Why Should Wisdom Teeth Be Removed?

Patient With Four Wisdom Teeth

By the age of 18, the average adult has 32 teeth; 16 teeth on the top and 16 teeth on the bottom. Each tooth in the mouth has a specific name and function. The teeth in the front of the mouth (incisors, canine, and bicuspid teeth) are ideal for grasping and biting food into smaller pieces. The back teeth (molar teeth) are used to grind food up into a consistency suitable for swallowing.

The average mouth is made to hold only 28 teeth. It can be painful when 32 teeth try to fit in a mouth that holds only 28 teeth. These four other teeth are your third molars, also known as “wisdom teeth.”

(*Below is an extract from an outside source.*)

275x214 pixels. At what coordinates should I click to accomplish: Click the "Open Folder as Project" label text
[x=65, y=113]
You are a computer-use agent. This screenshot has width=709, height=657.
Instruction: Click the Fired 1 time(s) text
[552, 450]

The third molars in the upper and lower jaws are typically called wisdom teeth. Wisdom teeth usually erupt into the mouth around 18 years of age. About 50% of patients wisdom teeth never completely erupt into the mouth but are under the bone and soft tissue. This is called impaction. There is usually insufficient space in the jaws to accommodate the developing third molar. This causes the tooth to become malpositioned and impacted which results in a number of problems the patient will usually experience. The two greatest problems we see are infections and cysts. Because wisdom teeth are very far back in the jaws and are malpositioned, it is extremely difficult to keep them clean. It is almost impossible to brush and floss between the second and third molars and to brush behind the wisdom teeth. This will result in decay and infection of the wisdom teeth and sometimes the second molar (see Picture A). Unfortunately, if the third molar is not extracted at an early age, the second molar may develop significant decay necessitating extraction of both the second and third molar.

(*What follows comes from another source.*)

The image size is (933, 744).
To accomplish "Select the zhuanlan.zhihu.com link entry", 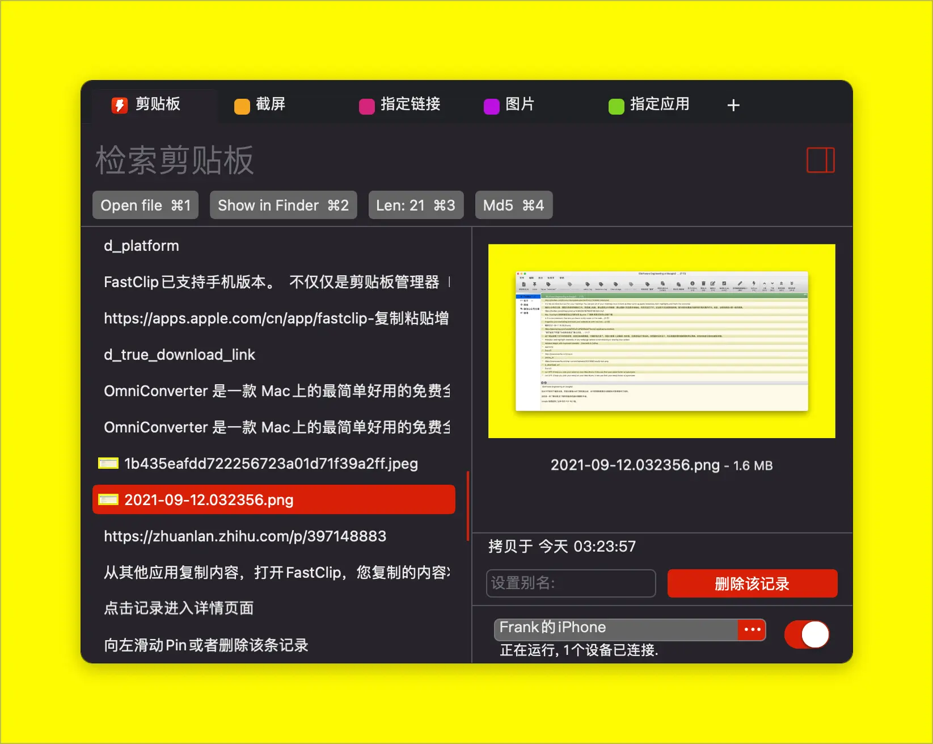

Cyst formation can be a very serious problem for the patient. If the tooth does not erupt through the tissue to become exposed in the mouth, the tissue that grew the tooth (follicle) can develop into a cyst. Cysts can become very aggressive causing loss of jaw bone and adjacent teeth. Cysts can be completely prevented by simply removing the wisdom teeth (see Picture B).

Wisdom teeth cause other problems such as movement of front teeth or other teeth especially after orthodontics, localized pain and discomfort, local swelling and infections of the surrounding soft tissue, cheek biting, ulcers, bad taste and mouth odor, difficulty opening and closing the jaw, headaches, maxillary sinus problems, periodontal disease and an increase in bacteria in the mouth and surrounding teeth. Recent literature has indicated that retained wisdom teeth can also cause chronic inflammation locally and at distant sites throughout the body (1,2). To determine if you have wisdom teeth, a panorex x-ray can be taken. The removal of wisdom teeth can be performed very comfortably under IV sedation or general anesthesia. It is always easier to remove wisdom teeth at an early age before problems develop.

Our services are provided in an environment of optimum safety that utilizes modern monitoring equipment and staff who are experienced in anesthesia techniques.

1. White, R., Offenbacher, S., Phillips, C., Haug, H.,Blakey, G., Maciani,R. Inflammatory Mediators and Periodontitis in Patients with Asymptomatic Third Molars, J Oral Maxillofac Surg 60: 1241-1245, 2002.

2. Journal of the American Dental Association, Special Supplement, the Oral-System Disease Connection, Oct. 2006.